Come noto infatti, il tasso del mutuo variabile è definito da due componenti: una quota decisa dalla banca e una seconda parte che fa riferimento invece all'indice Euribor, stabilito dalla Bce e che dipende da vari fattori di mercato e al momento è addirittura negativo, quindi molto vantaggioso.
Ebbene, le stime realizzate finora a Francoforte dai tecnici della Bce, prevedevano che l'Euribor dovesse risalire tra un anno circa, determinando in questo modo un aumento della rata. Ora però, proprio a causa dell’instabilità creata sui mercati dalla vicenda italiana, si pensa che potrebbe risalire fra almeno 18 mesi, quindi più tardi.
Questo significa per almeno sei mesi, i detentori di un mutuo a tasso variabile, potrebbero spuntare condizioni addirittura più vantaggiose di quelle preventivate finora. Ma sarebbe però un beneficio di corto respiro, perché, come vedremo di seguito, sul medio-lungo periodo la situazione potrebbe invece aggravarsi.
Un futuro a tinte fosche
Gli effetti di uno spread elevato potrebbero diventare invece molto deleteri sul medio-lungo periodo. E questo sia per chi già detiene un mutuo a tasso variabile, ma anche per chi in futuro volesse richiedere in banca un nuovo mutuo per l’acquisto di un immobile.
Uno spread elevato infatti, ha come una delle conseguenze più immediate, un calo dei rendimenti dei titoli del debito pubblico del nostro Paese. E siccome una fetta consistente di questo debito, sottoforma soprattutto di titoli obbligazionari, è detenuta proprio dalle banche, queste ultime dovrebbero fare fronte a un calo di introiti legati proprio al calo degli interessi.

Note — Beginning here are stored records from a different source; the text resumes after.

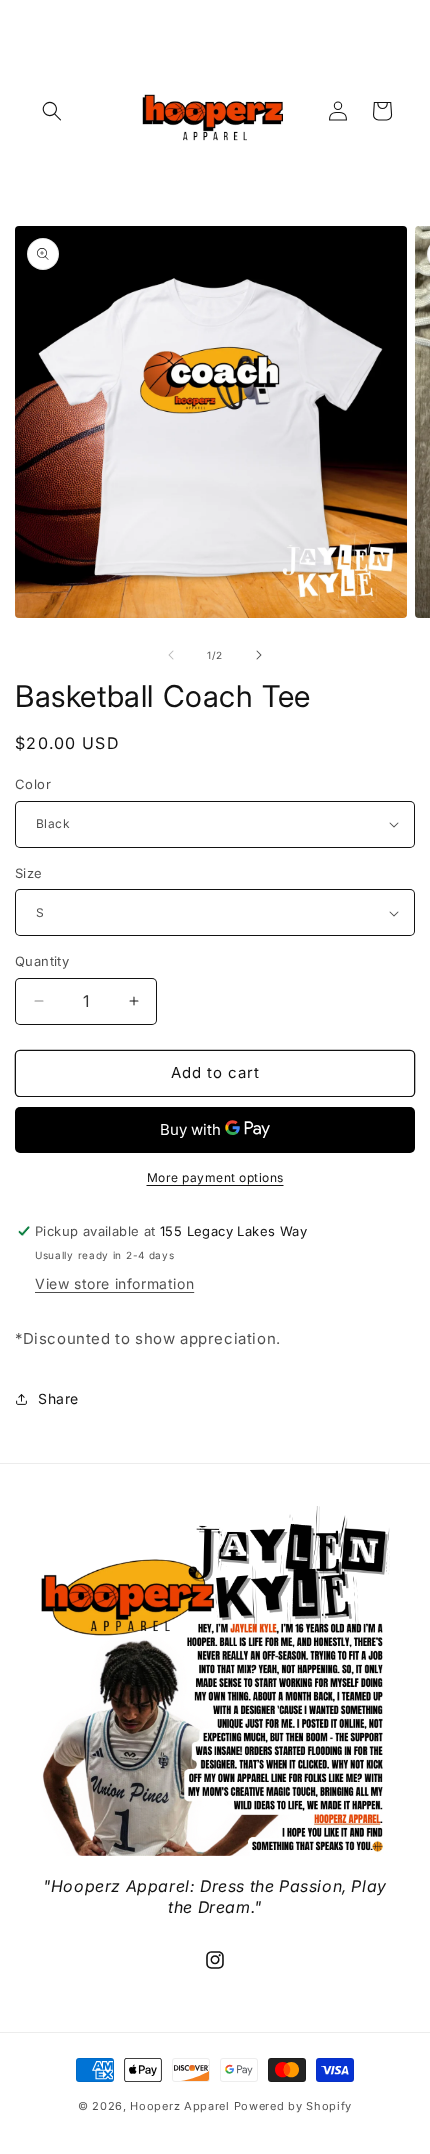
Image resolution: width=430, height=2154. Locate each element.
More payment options (215, 1177)
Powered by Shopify (293, 2106)
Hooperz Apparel (180, 2106)
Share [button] (58, 1398)
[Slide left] (171, 655)
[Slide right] (259, 655)
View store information (114, 1283)
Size (29, 873)
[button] (52, 111)
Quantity (42, 961)
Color (33, 784)
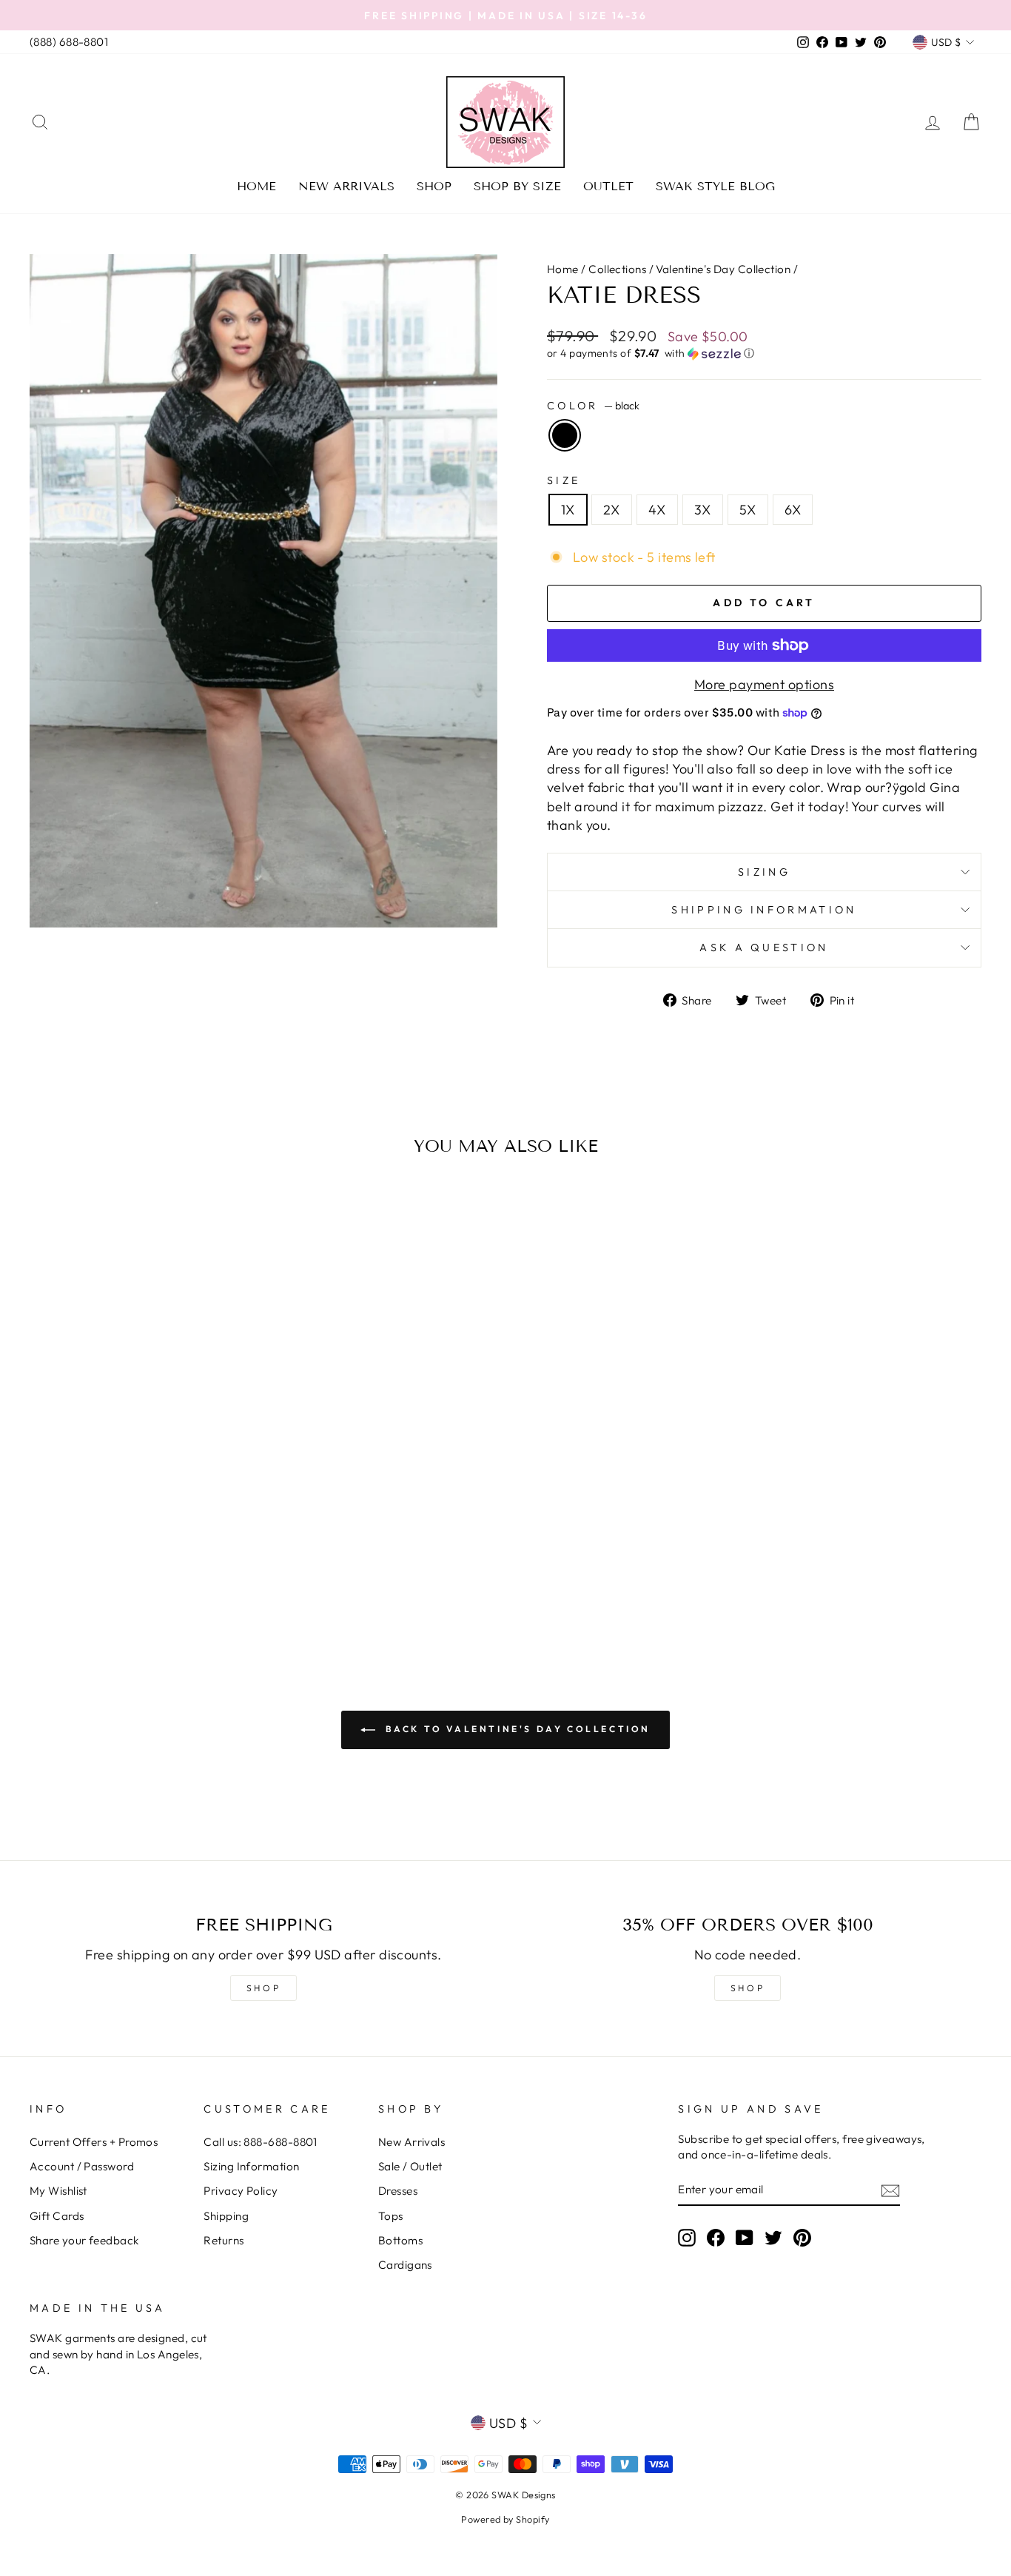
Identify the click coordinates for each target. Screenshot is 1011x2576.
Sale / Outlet (410, 2166)
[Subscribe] (890, 2190)
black (565, 435)
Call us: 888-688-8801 (260, 2142)
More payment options (764, 684)
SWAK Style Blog (715, 186)
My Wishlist (58, 2191)
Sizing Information (251, 2166)
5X (747, 509)
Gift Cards (57, 2216)
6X (793, 509)
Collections (617, 269)
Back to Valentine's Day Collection (516, 1728)
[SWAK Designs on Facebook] (716, 2237)
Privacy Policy (241, 2191)
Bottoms (400, 2240)
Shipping (226, 2216)
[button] (764, 353)
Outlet (608, 186)
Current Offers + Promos (94, 2142)
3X (702, 509)
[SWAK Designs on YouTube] (744, 2237)
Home (256, 186)
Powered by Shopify (505, 2519)
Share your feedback (84, 2240)
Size (563, 480)
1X (568, 509)
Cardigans (405, 2265)
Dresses (397, 2191)
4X (657, 509)
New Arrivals (346, 186)
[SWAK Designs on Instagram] (687, 2237)
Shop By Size (517, 186)
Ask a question (763, 947)
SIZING (764, 872)
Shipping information (763, 909)
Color (593, 405)
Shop (434, 186)
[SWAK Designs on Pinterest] (802, 2237)
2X (611, 509)
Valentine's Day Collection (723, 269)
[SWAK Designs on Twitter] (773, 2237)
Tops (390, 2216)
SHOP (263, 1987)
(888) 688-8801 (69, 42)
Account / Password (82, 2166)
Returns (223, 2240)
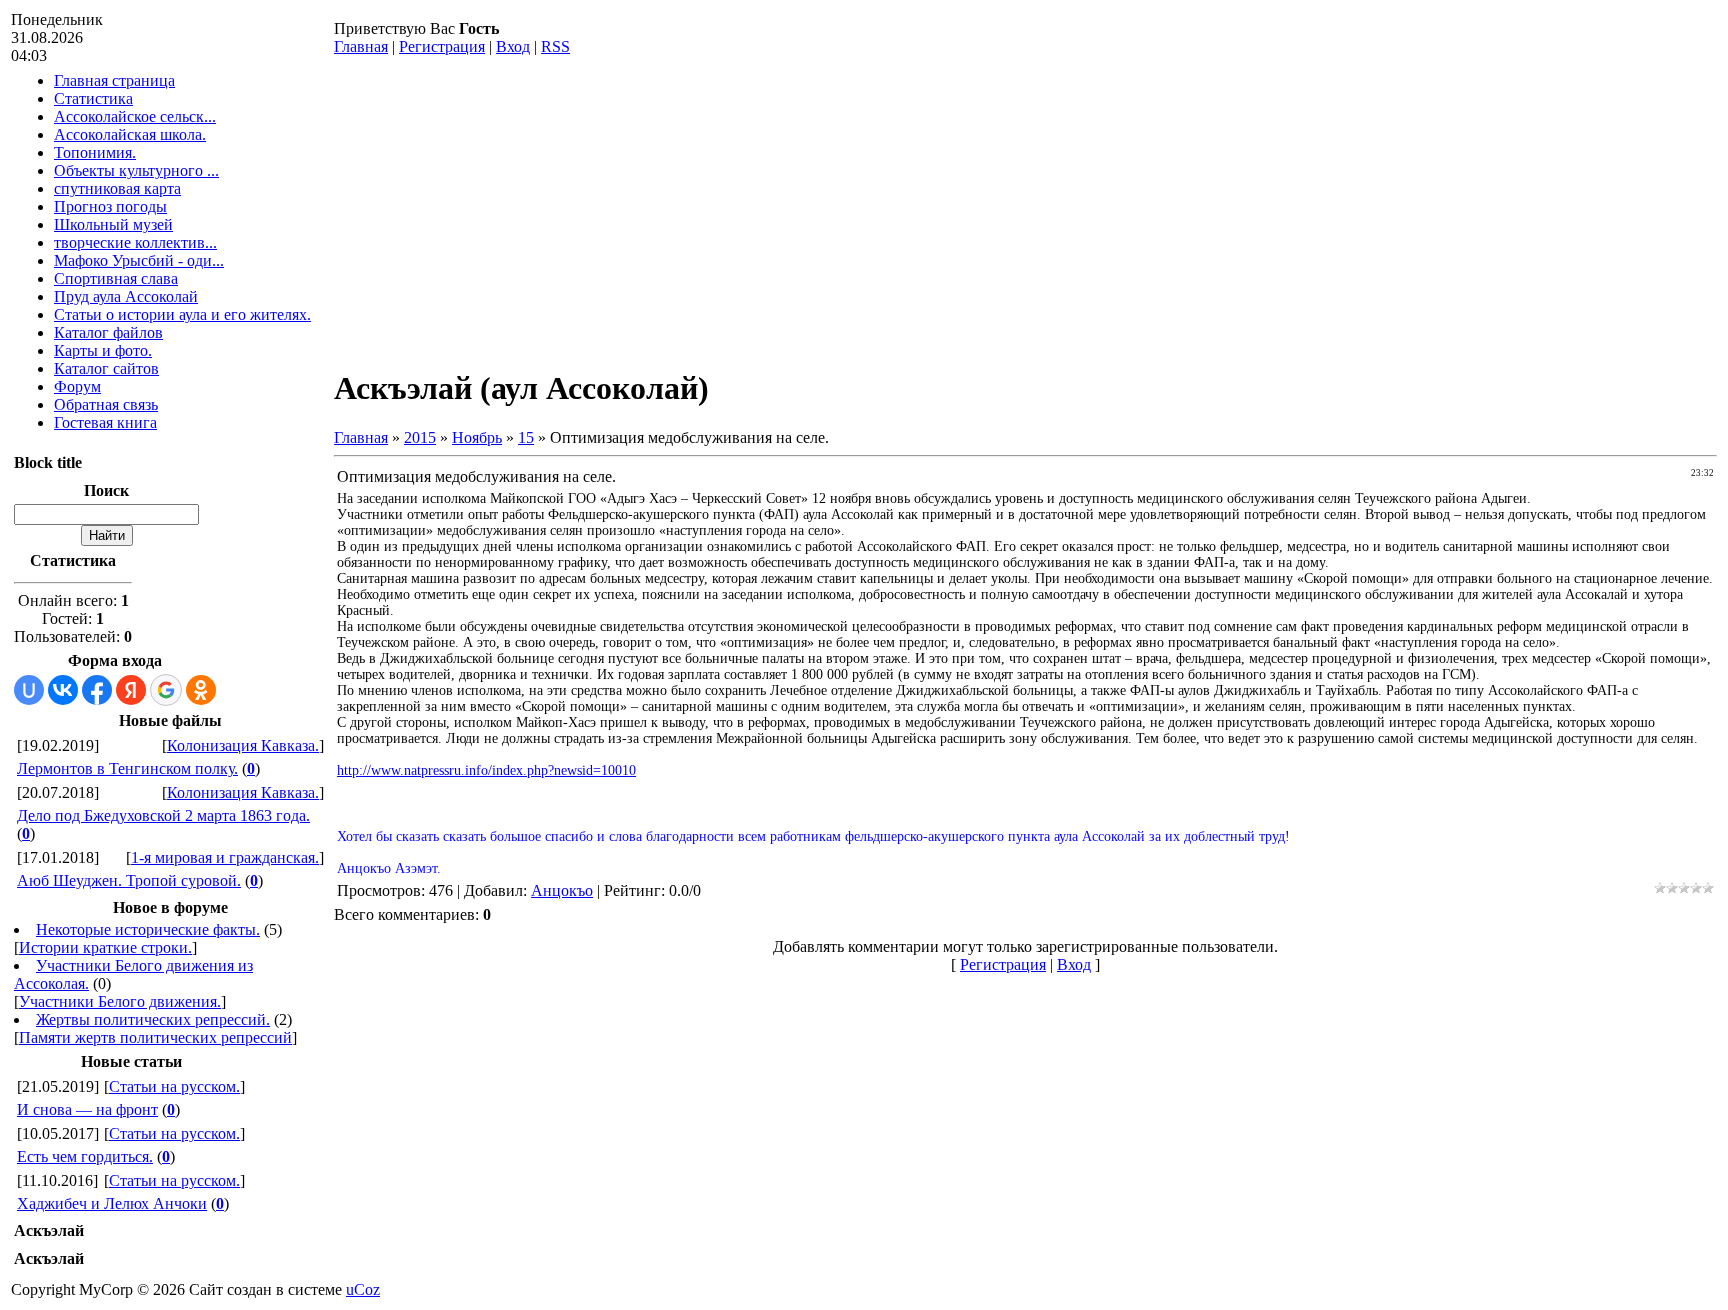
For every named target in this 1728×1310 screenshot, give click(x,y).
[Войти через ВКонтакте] (63, 690)
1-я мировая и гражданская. (225, 857)
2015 (420, 437)
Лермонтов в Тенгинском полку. (127, 768)
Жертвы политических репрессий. (153, 1019)
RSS (555, 46)
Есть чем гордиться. (85, 1156)
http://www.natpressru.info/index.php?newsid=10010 (486, 770)
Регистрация (442, 46)
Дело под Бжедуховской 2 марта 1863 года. (163, 815)
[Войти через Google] (166, 690)
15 (526, 437)
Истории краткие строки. (105, 947)
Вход (513, 46)
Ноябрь (477, 437)
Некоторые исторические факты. (148, 929)
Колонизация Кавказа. (243, 745)
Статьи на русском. (174, 1086)
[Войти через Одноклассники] (201, 690)
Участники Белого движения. (120, 1001)
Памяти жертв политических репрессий (155, 1037)
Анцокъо (562, 890)
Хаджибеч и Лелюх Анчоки (112, 1203)
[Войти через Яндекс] (131, 690)
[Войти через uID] (29, 690)
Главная (361, 46)
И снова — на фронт (87, 1109)
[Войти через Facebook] (97, 690)
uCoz (363, 1289)
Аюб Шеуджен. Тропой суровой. (129, 880)
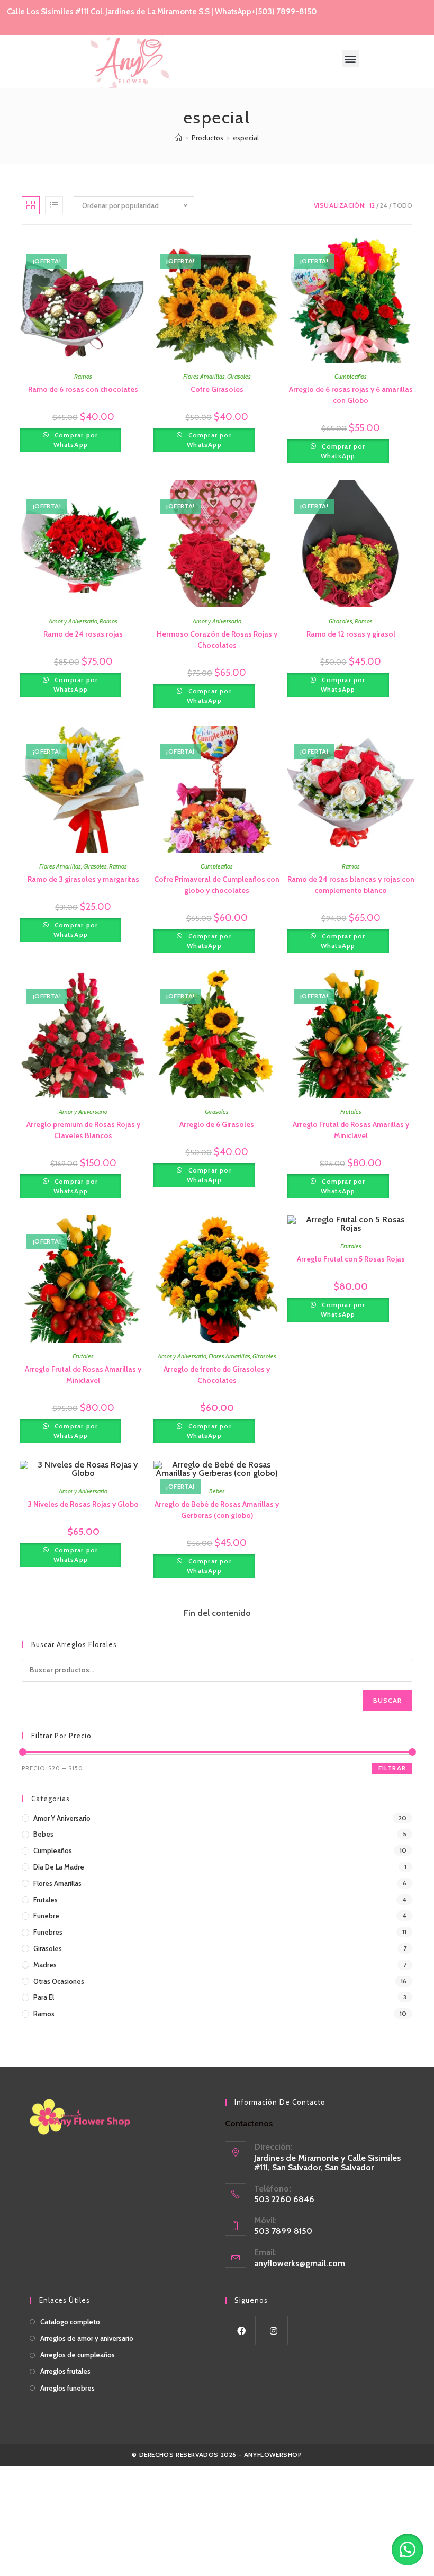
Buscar (387, 1700)
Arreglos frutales (65, 2371)
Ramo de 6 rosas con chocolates (83, 389)
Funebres (47, 1932)
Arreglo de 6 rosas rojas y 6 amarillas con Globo (351, 394)
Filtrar (392, 1768)
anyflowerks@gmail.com (299, 2263)
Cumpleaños (350, 376)
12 (372, 205)
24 (383, 205)
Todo (402, 205)
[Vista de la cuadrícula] (31, 205)
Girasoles (239, 376)
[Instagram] (273, 2330)
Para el (43, 1997)
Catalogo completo (70, 2322)
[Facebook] (241, 2330)
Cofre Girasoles (217, 389)
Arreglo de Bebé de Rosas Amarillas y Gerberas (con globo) (217, 1509)
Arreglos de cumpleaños (77, 2354)
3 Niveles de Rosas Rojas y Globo (83, 1504)
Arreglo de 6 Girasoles (216, 1124)
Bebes (217, 1491)
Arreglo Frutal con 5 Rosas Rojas (351, 1259)
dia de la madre (58, 1867)
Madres (45, 1965)
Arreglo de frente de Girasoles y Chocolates (217, 1374)
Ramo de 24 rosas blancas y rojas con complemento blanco (350, 884)
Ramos (83, 376)
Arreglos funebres (67, 2388)
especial (246, 137)
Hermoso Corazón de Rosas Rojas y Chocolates (217, 639)
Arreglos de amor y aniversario (86, 2338)
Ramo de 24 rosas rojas (83, 634)
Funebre (46, 1915)
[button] (350, 58)
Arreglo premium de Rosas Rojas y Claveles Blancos (83, 1130)
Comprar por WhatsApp (75, 440)
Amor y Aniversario (73, 621)
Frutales (350, 1111)
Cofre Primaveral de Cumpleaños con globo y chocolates (216, 884)
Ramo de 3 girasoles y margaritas (83, 879)
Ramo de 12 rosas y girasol (350, 634)
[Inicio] (178, 137)
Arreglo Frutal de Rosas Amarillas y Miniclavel (351, 1130)
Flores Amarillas (204, 376)
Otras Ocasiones (58, 1981)
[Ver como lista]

Ebbene, una soluzioni a cui potrebbero far ricorso consisterebbe proprio nell’aumento della loro componente nella definizione del tasso variabile, ma anche nell’aumento generalizzato dei costi dei mutui a tasso fisso.
In questo modo verrebbero penalizzati alla lunga sia chi già possiede un mutuo a tassa variabile, ma anche chi ne vorrà far richiesta in futuro, indipendentemente dal fatto che il mutuo in questione sia a tasso fisso o variabile.
Sottolineiamo infine che tale scenario non è assolutamente teorico, visto che è proprio quello che avvenne nel 2012, subito dopo l’impennata dello spread del 2011, che allora raggiunse livelli prossimi ai 600 punti e tra le altre cose condusse alle dimissioni dell’allora governo Berlusconi.